2
votes

The query I've written returns accurate results based on some random testing I've done. However, the query execution takes really long (7699.43 s) I need help optimising this query.

count(Person) -> 67895

count(has_POA) -> 355479

count(POADocument) -> 40

count(issued_by) -> 40

count(Company) -> 21

count(PostCode) -> 9845

count(Town) -> 1673

count(in_town) -> 9845

count(offers_services_in) -> 17107

All the entity nodes are indexed on Id's (not Neo4j IDs). The PostCode nodes are also indexed on PostCode.
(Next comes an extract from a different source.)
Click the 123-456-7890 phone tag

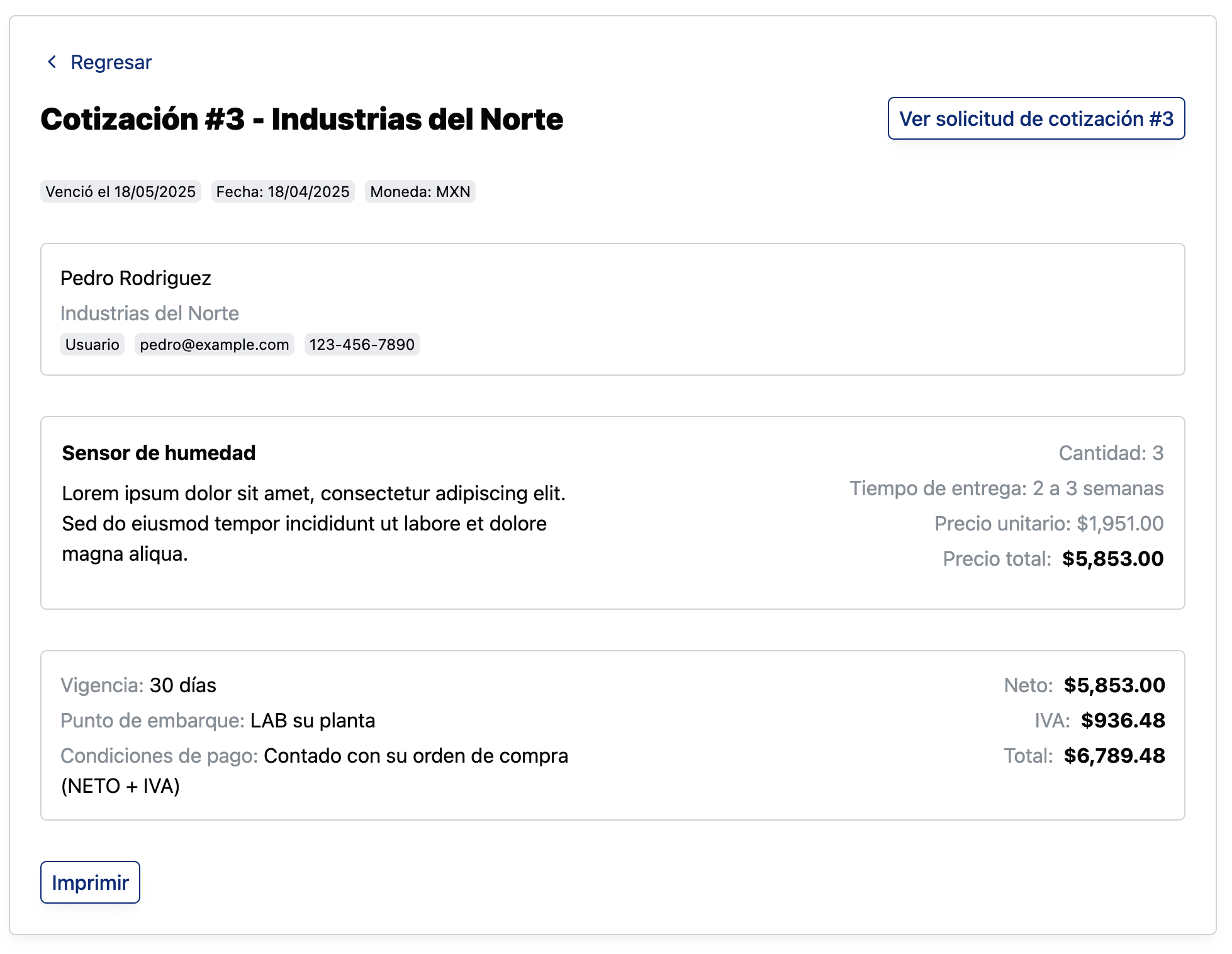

enter image description here enter image description here

MATCH pa= (p:Person)-[r:has_POA]->(d:POADocument)-[:issued_by]->(c:Company),
(pc:PostCode),(t:Town) WHERE r.recipient_postcode=pc.PostCode AND (pc)-
[:in_town]->(t) AND NOT (c)-[:offers_services_in]->(t) RETURN p as Person,r 
as hasPOA,t as Town, d as POA,c as Company

Much thanks in advance! -Nancy

2

2 Answers

3
votes

I made some changes in your query:

MATCH (p:Person)-[r:has_POA {recipient_code : {code} }]->(d:POADocument)-[:issued_by]->(c:Company),
    (pc:PostCode {PostCode : {PostCode} })-[:in_town]->(t:Town)
WHERE NOT (c)-[:offers_services_in]->(t)
    RETURN p as Person, r as hasPOA, t as Town, d as POA, c as Company
  1. Since you are not using the entire path, removed pa variable
  2. Moved the pattern existence check ((pc)-[:in_town]->(t)) from WHERE to MATCH.
  3. Using parameters instead of the equality check r.recipient_postcode = pc.PostCode in where. If you are running the query in Neo4j Browser, you can set the parameters running the command :params {code : 10}.
1
votes

Here is a simplified version of your current query.
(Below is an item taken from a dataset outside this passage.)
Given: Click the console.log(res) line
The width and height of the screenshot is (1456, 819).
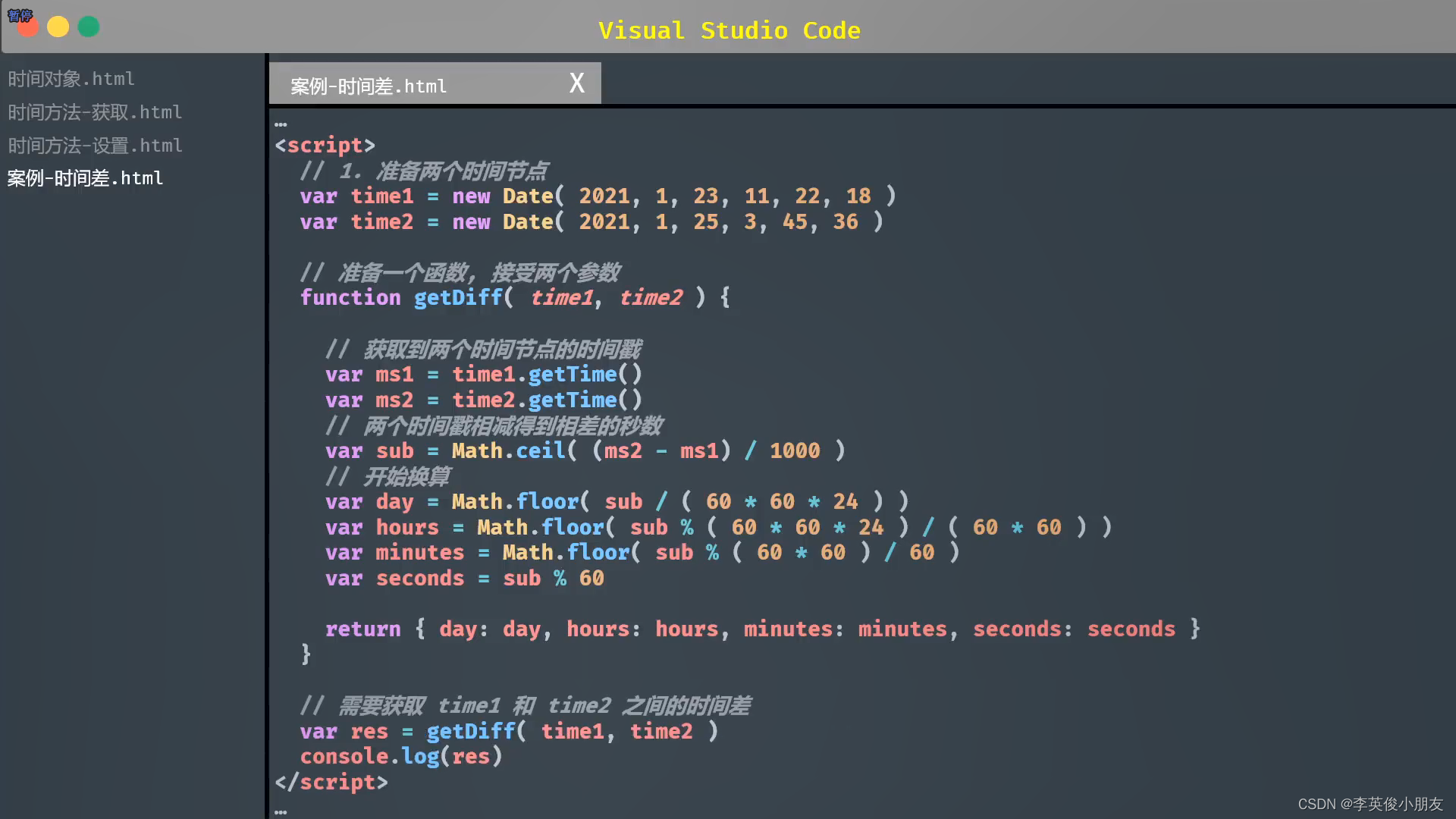Looking at the screenshot, I should pyautogui.click(x=400, y=756).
MATCH (p:Person)-[r:has_POA]->(d:POADocument)-[:issued_by]->(c:Company)
MATCH (t:Town)<-[:in_town]-(pc:PostCode{PostCode:r.recipient_postcode})
WHERE NOT (c)-[:offers_services_in]->(t)
RETURN p as Person,r as hasPOA,t as Town, d as POA,c as Company

Your big performance hits are going to be on the Cartesian product between all the match sets, and the raw amount of data you are asking for.

In this simplified version, I'm using one less match, and the second match uses a variable from the first match to avoid generating a Cartesian product. I would also recommend using LIMIT and SKIP to page your results to limit data transfer.

If you can adjust your model, I would recommend converting the has_POA relation to an issued_POA node so that you can take advantage of Neo4j's relation finding on the 2 postcodes related to that instance, and making the second match a gimme instead of an extra indexed search (after you adjust the query to match the new model, of course).